◆ WHAT YOU NEED TO DO ◆
Copy out every line of the listing below that contains the string "link". The match is case-sensitive.

★ ★ ★ ★ ★

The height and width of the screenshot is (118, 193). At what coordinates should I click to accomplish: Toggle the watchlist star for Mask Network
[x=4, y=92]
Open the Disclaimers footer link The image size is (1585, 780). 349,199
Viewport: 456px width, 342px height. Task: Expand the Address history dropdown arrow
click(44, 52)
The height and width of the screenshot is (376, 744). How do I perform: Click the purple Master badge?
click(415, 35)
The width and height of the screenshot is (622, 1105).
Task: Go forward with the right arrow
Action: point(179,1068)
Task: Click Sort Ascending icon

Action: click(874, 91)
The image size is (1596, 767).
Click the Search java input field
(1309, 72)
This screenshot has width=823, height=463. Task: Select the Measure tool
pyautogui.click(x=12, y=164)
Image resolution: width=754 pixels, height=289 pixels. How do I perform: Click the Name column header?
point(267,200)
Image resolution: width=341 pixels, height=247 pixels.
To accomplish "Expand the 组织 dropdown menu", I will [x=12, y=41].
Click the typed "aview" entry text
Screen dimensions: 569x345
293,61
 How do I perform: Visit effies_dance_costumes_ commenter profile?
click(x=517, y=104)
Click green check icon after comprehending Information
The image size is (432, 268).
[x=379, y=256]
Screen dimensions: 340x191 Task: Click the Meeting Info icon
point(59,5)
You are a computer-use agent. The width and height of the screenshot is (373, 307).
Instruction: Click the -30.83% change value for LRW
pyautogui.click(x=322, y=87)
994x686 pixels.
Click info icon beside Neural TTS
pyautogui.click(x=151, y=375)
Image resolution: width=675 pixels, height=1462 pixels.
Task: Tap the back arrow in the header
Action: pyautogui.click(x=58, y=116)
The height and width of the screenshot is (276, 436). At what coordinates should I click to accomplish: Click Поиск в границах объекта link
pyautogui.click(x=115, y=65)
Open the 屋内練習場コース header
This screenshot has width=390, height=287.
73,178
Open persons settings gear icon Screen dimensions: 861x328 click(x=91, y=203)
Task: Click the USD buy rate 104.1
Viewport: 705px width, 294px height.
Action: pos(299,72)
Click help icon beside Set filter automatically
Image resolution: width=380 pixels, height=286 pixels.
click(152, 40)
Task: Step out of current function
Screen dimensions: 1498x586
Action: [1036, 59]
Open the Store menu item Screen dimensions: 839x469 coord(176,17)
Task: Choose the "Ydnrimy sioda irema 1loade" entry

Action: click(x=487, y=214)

★ ★ ★ ★ ★

◆ OUTPUT BELOW ◆
Open the Disclaimers footer link The image size is (1585, 780). 349,199
The height and width of the screenshot is (276, 436). At what coordinates should I click to accomplish: Click Поиск в границах объекта link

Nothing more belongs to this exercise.